■ **Problem to solve**
Write out every line of text in the records below word for word, and leave the pictures out of your answer.

-- START --

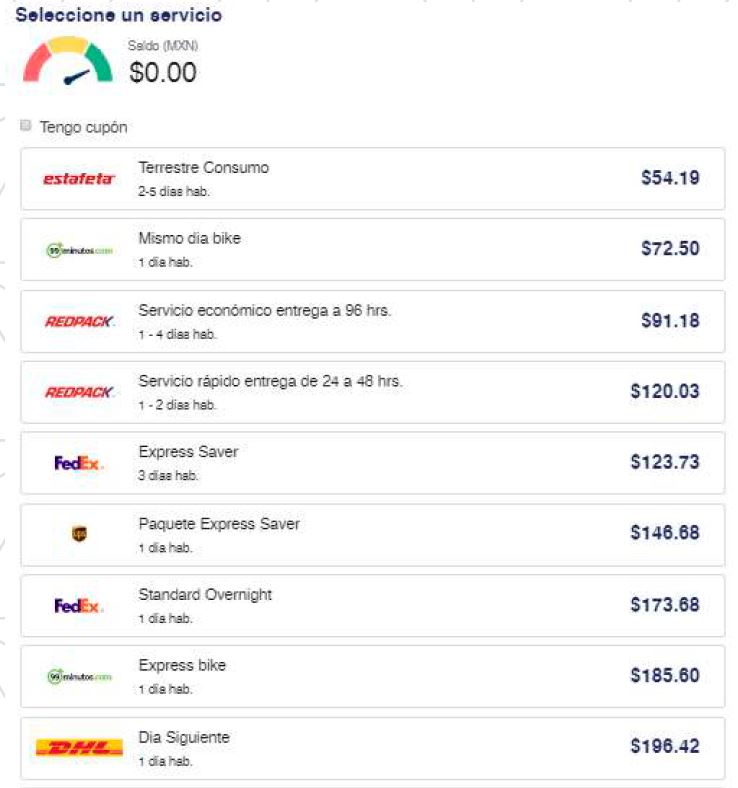Click the FedEx logo for Express Saver
738x788 pixels.
[79, 463]
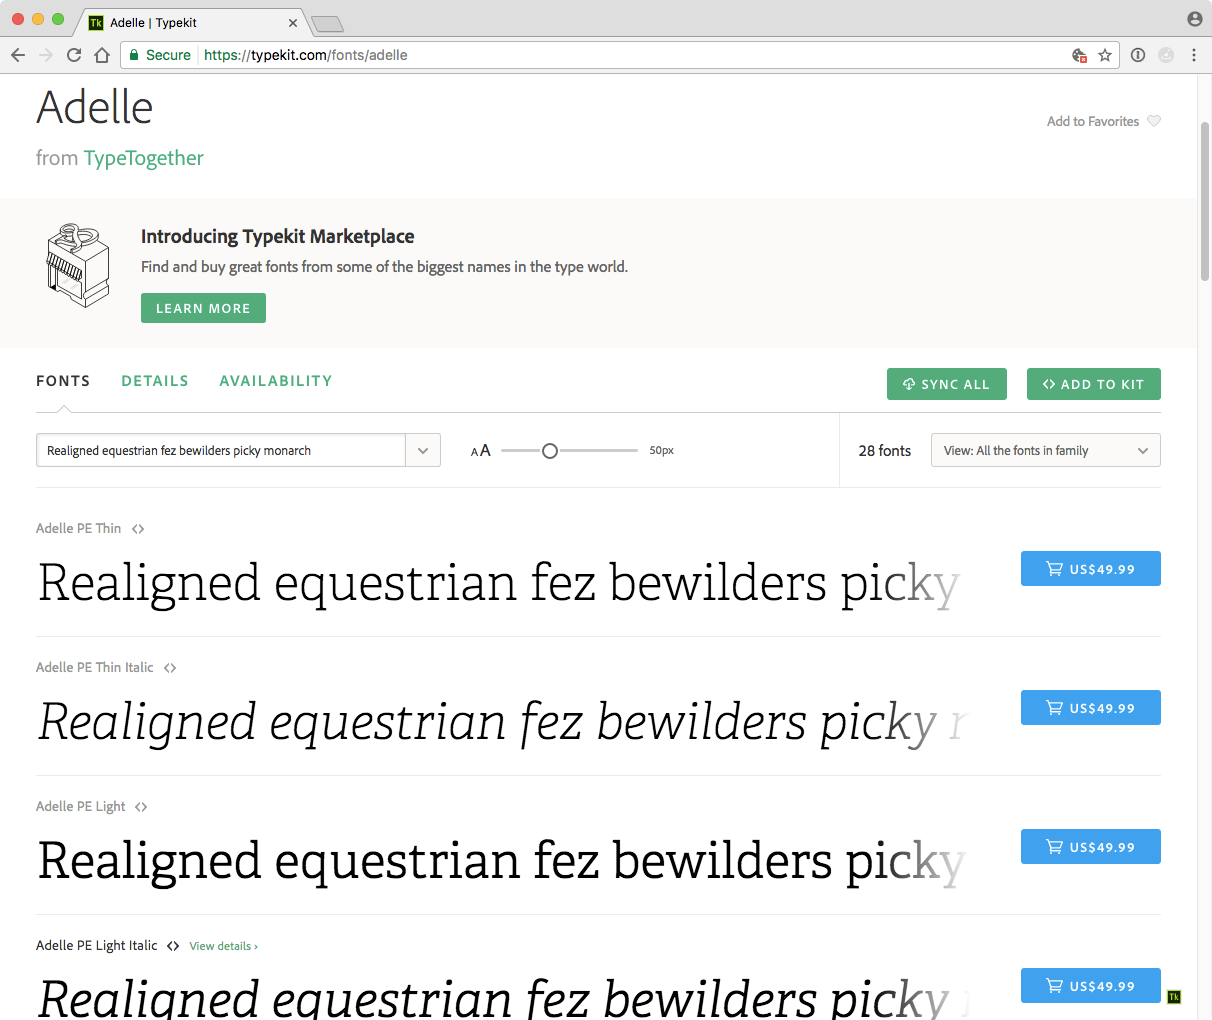This screenshot has height=1020, width=1212.
Task: Click the Add to Kit button
Action: 1093,384
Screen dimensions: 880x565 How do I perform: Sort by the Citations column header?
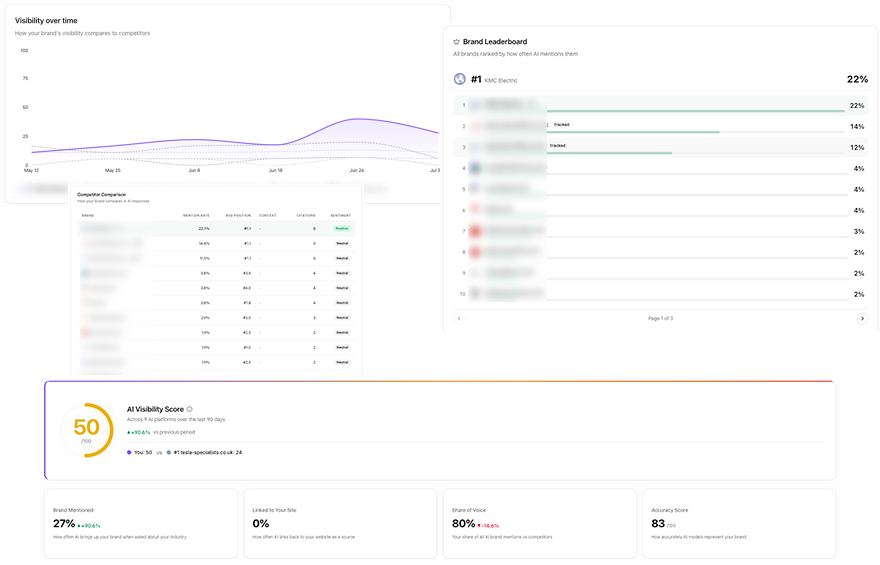point(306,215)
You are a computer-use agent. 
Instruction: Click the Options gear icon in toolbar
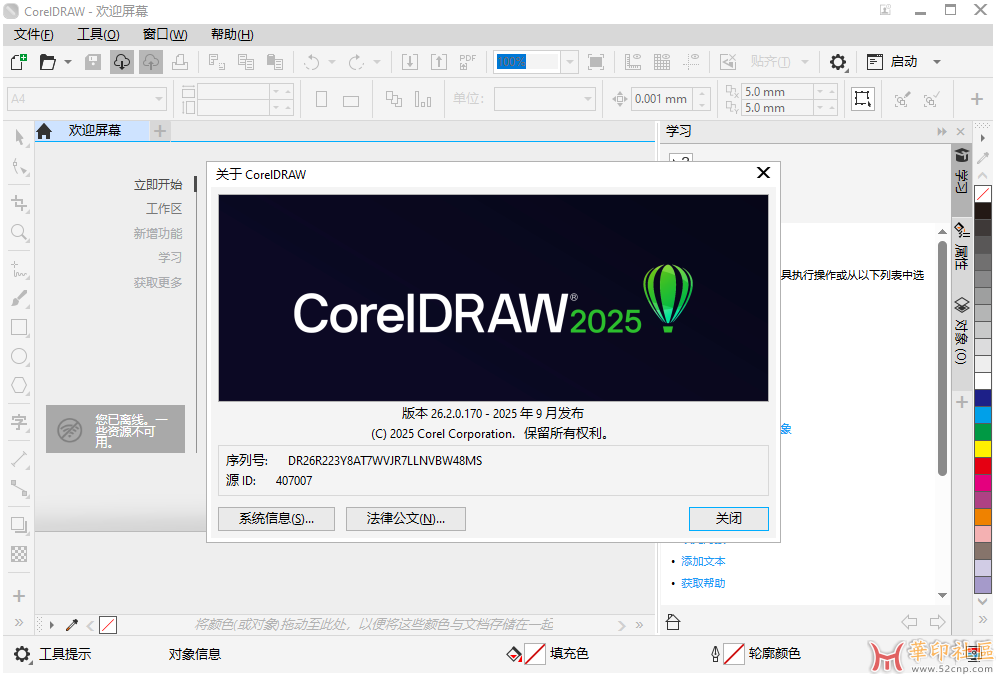click(838, 62)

-- END --

■ **Solved exercise**
Click the FedEx logo for Express Saver
738x788 pixels.
[79, 463]
This screenshot has height=1020, width=1212.
Task: Click the Add to Kit button
Action: 1093,384
Screen dimensions: 880x565 How do I perform: Sort by the Citations column header?
point(306,215)
You are a computer-use agent. 
Instruction: Click the Options gear icon in toolbar
click(838, 62)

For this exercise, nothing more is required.